== ACTIVITY ==
Although the records contain pictures, print none of them; print exactly the lines from the one with "[Share on Facebook] (387, 207)" through the last line.

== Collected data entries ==
------------------------------------------------------------------------

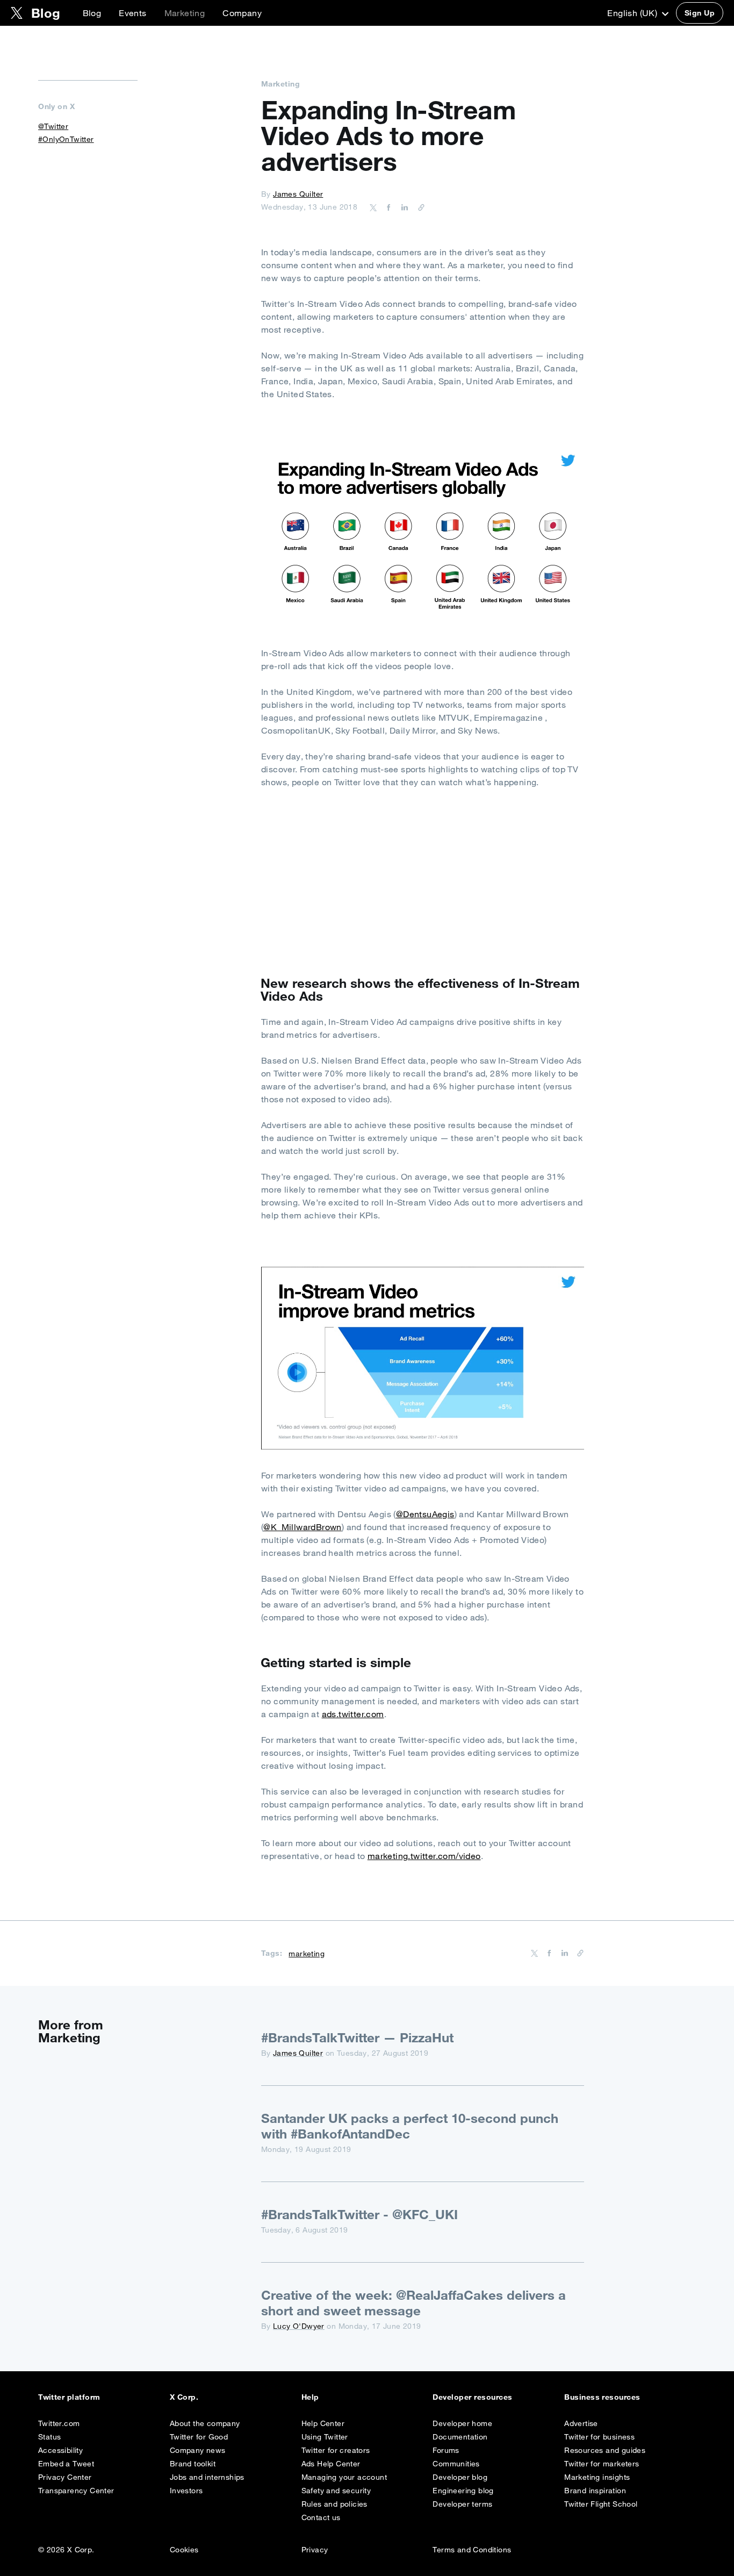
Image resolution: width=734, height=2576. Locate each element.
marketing (307, 1953)
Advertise (581, 2423)
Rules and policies (334, 2504)
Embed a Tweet (66, 2464)
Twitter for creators (335, 2450)
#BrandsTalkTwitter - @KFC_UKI (359, 2214)
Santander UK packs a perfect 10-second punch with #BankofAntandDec (409, 2126)
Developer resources (472, 2397)
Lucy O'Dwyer (299, 2326)
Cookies (184, 2550)
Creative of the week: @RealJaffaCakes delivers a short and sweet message (413, 2303)
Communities (456, 2464)
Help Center (322, 2423)
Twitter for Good (199, 2437)
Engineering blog (463, 2490)
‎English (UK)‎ (633, 13)
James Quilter (298, 194)
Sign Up (700, 13)
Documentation (460, 2437)
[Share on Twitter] (373, 207)
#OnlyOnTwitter (66, 139)
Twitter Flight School (600, 2504)
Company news (198, 2450)
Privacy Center (65, 2477)
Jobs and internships (207, 2477)
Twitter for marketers (601, 2464)
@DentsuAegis (425, 1514)
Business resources (602, 2397)
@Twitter (53, 126)
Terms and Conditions (472, 2550)
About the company (205, 2423)
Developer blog (460, 2477)
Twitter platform (69, 2397)
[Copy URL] (419, 206)
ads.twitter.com (353, 1714)
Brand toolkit (192, 2464)
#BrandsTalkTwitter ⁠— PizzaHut (357, 2037)
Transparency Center (76, 2490)
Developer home (462, 2423)
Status (49, 2437)
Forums (446, 2450)
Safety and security (336, 2490)
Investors (186, 2490)
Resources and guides (604, 2450)
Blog (92, 13)
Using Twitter (324, 2437)
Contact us (321, 2517)
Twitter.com (59, 2423)
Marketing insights (597, 2477)
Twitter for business (599, 2437)
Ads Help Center (331, 2464)
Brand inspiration (595, 2490)
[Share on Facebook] (387, 207)
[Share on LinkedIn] (403, 207)
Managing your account (344, 2477)
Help (310, 2397)
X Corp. (184, 2397)
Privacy (314, 2550)
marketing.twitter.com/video (424, 1855)
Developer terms (462, 2504)
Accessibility (60, 2450)
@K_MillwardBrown (302, 1527)
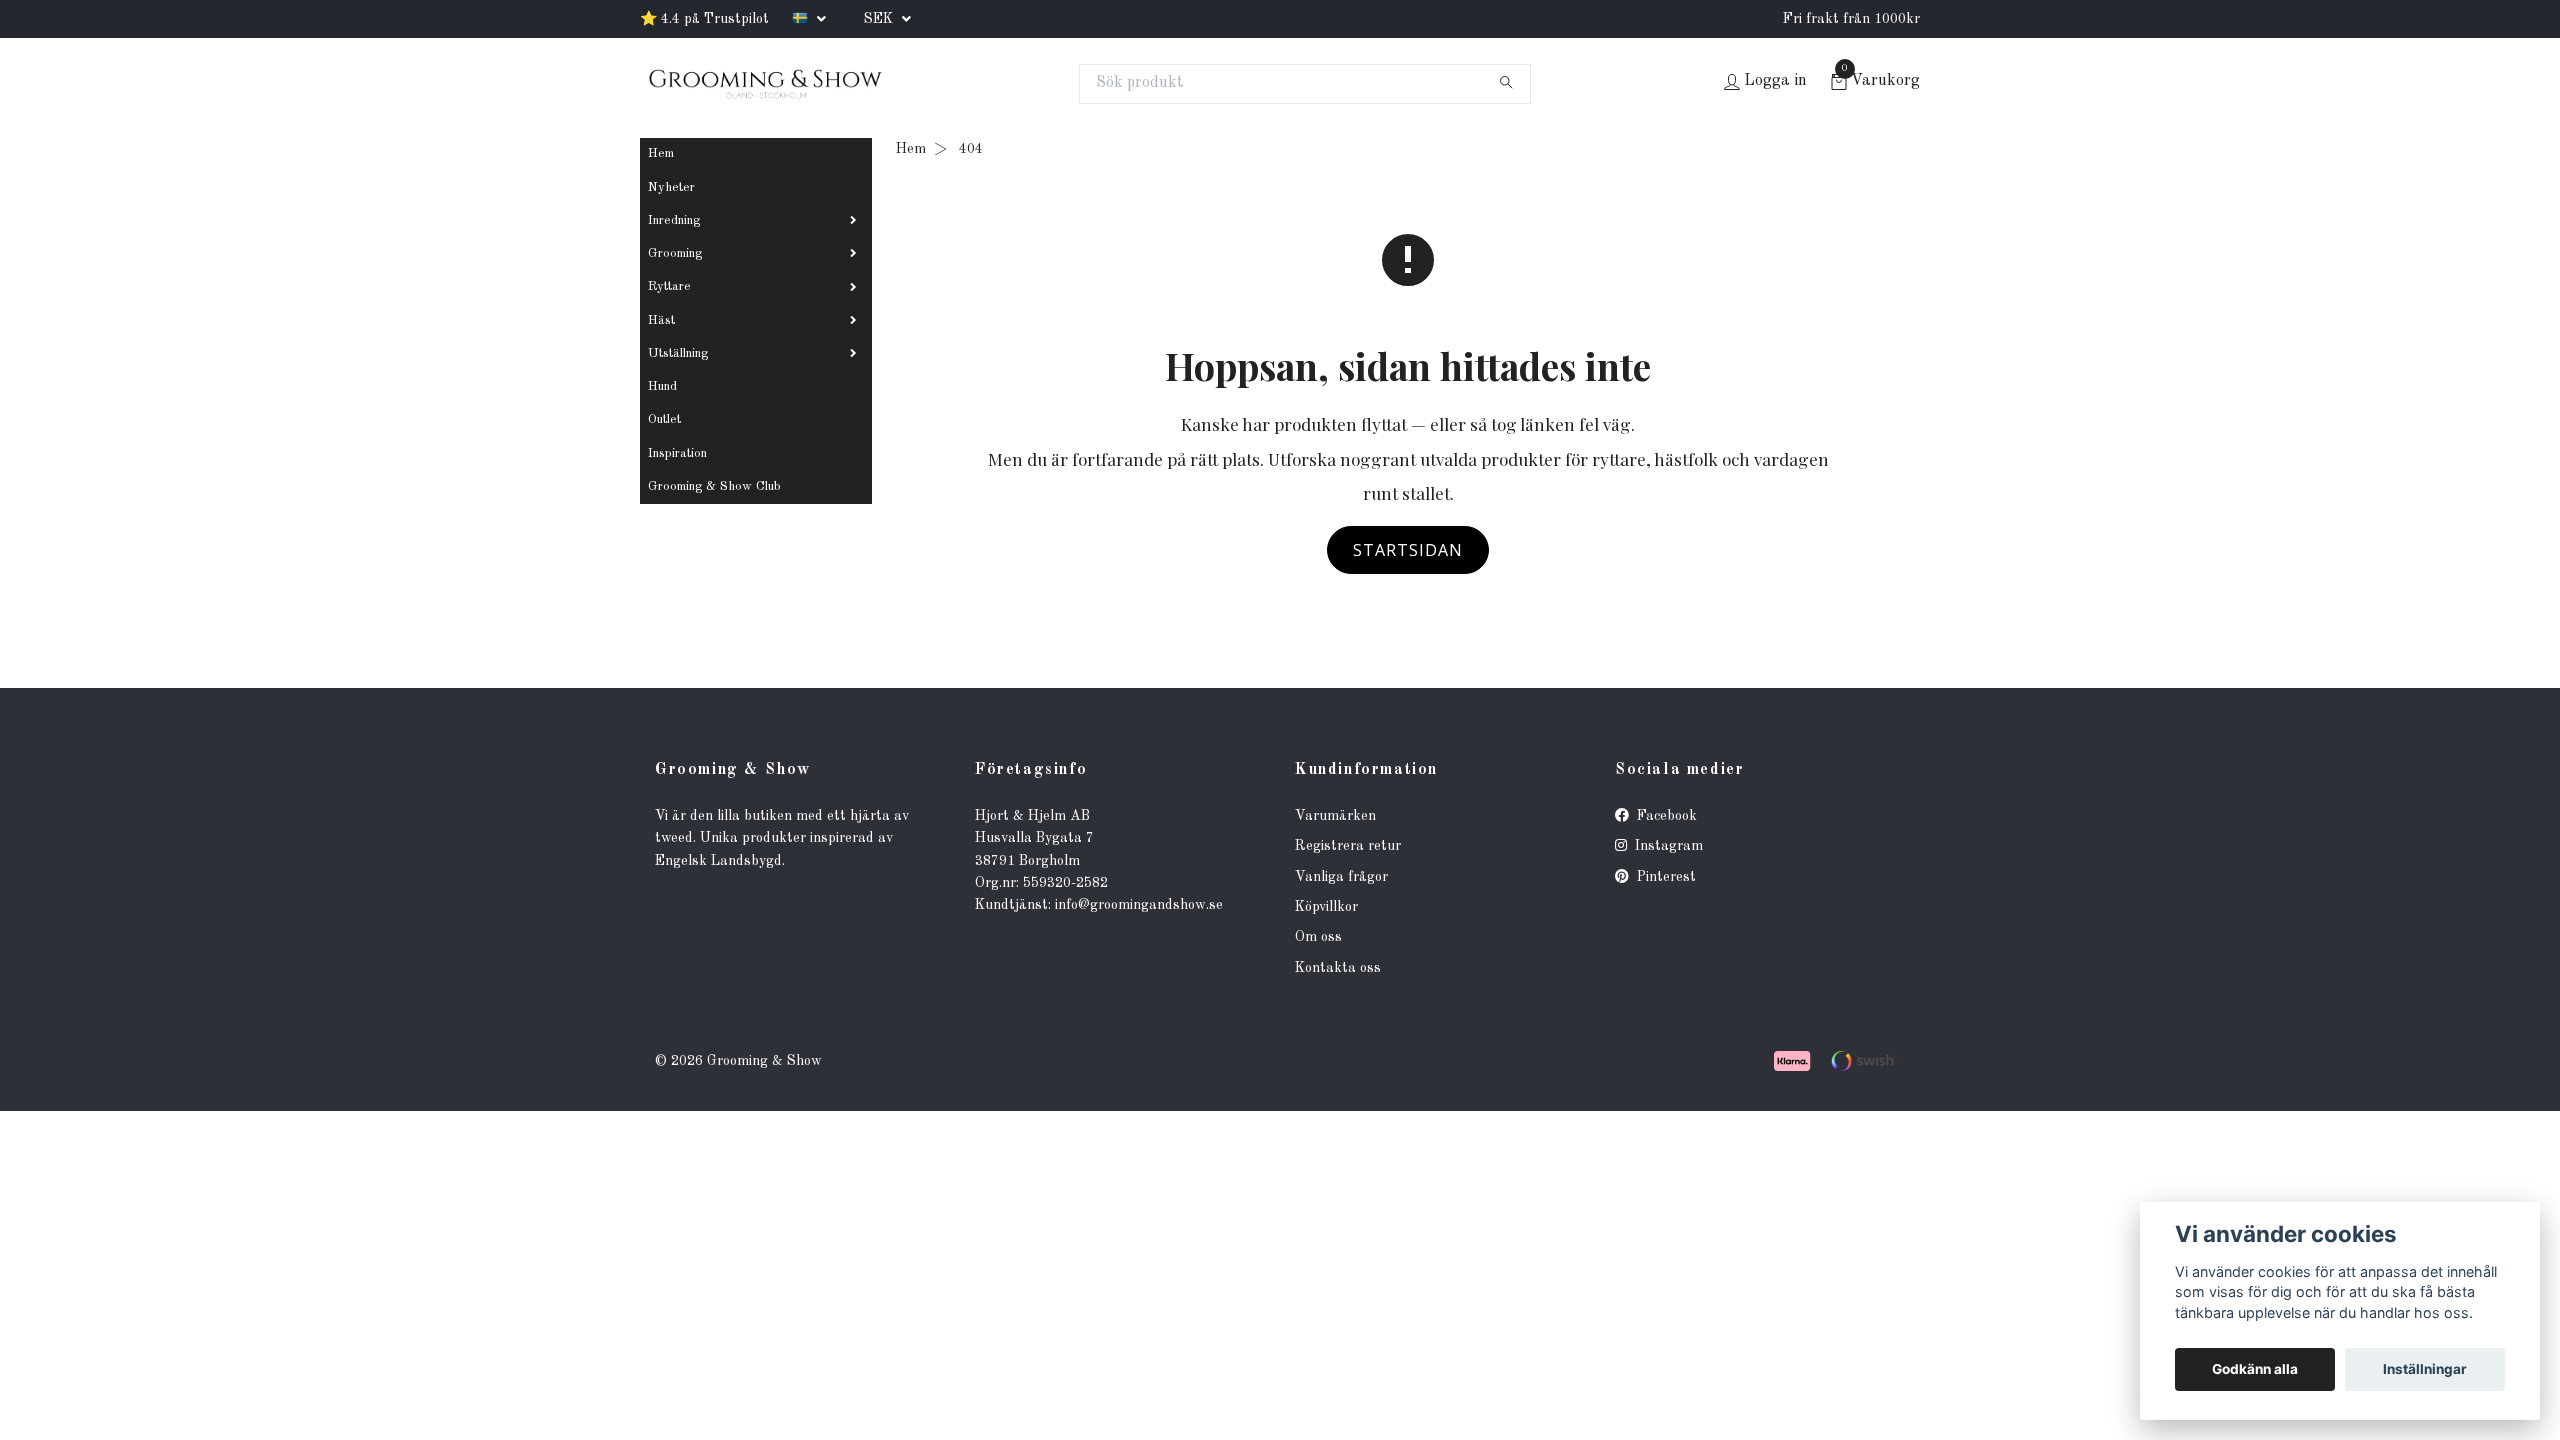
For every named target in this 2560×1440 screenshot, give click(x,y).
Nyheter (671, 187)
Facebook (1665, 816)
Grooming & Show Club (714, 486)
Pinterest (1664, 877)
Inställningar (2425, 1369)
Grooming (675, 253)
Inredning (674, 220)
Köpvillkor (1326, 907)
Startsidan (1408, 550)
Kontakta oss (1338, 968)
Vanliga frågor (1341, 877)
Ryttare (669, 286)
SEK (880, 19)
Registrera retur (1348, 846)
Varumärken (1335, 816)
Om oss (1318, 937)
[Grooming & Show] (765, 84)
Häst (661, 320)
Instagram (1667, 846)
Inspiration (677, 453)
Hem (661, 153)
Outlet (664, 419)
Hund (662, 386)
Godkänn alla (2255, 1369)
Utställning (678, 353)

------------------------------------------------------------------------

== COMPLETED EXERCISE ==
[Share on Facebook] (387, 207)
[Share on LinkedIn] (403, 207)
Managing your account (344, 2477)
Help (310, 2397)
X Corp. (184, 2397)
Privacy (314, 2550)
marketing.twitter.com/video (424, 1855)
Developer terms (462, 2504)
Accessibility (60, 2450)
@K_MillwardBrown (302, 1527)
For every named target in this 2560×1440 screenshot, give click(x,y).
Nyheter (671, 187)
Facebook (1665, 816)
Grooming & Show Club (714, 486)
Pinterest (1664, 877)
Inställningar (2425, 1369)
Grooming (675, 253)
Inredning (674, 220)
Köpvillkor (1326, 907)
Startsidan (1408, 550)
Kontakta oss (1338, 968)
Vanliga frågor (1341, 877)
Ryttare (669, 286)
SEK (880, 19)
Registrera retur (1348, 846)
Varumärken (1335, 816)
Om oss (1318, 937)
[Grooming & Show] (765, 84)
Häst (661, 320)
Instagram (1667, 846)
Inspiration (677, 453)
Hem (661, 153)
Outlet (664, 419)
Hund (662, 386)
Godkänn alla (2255, 1369)
Utställning (678, 353)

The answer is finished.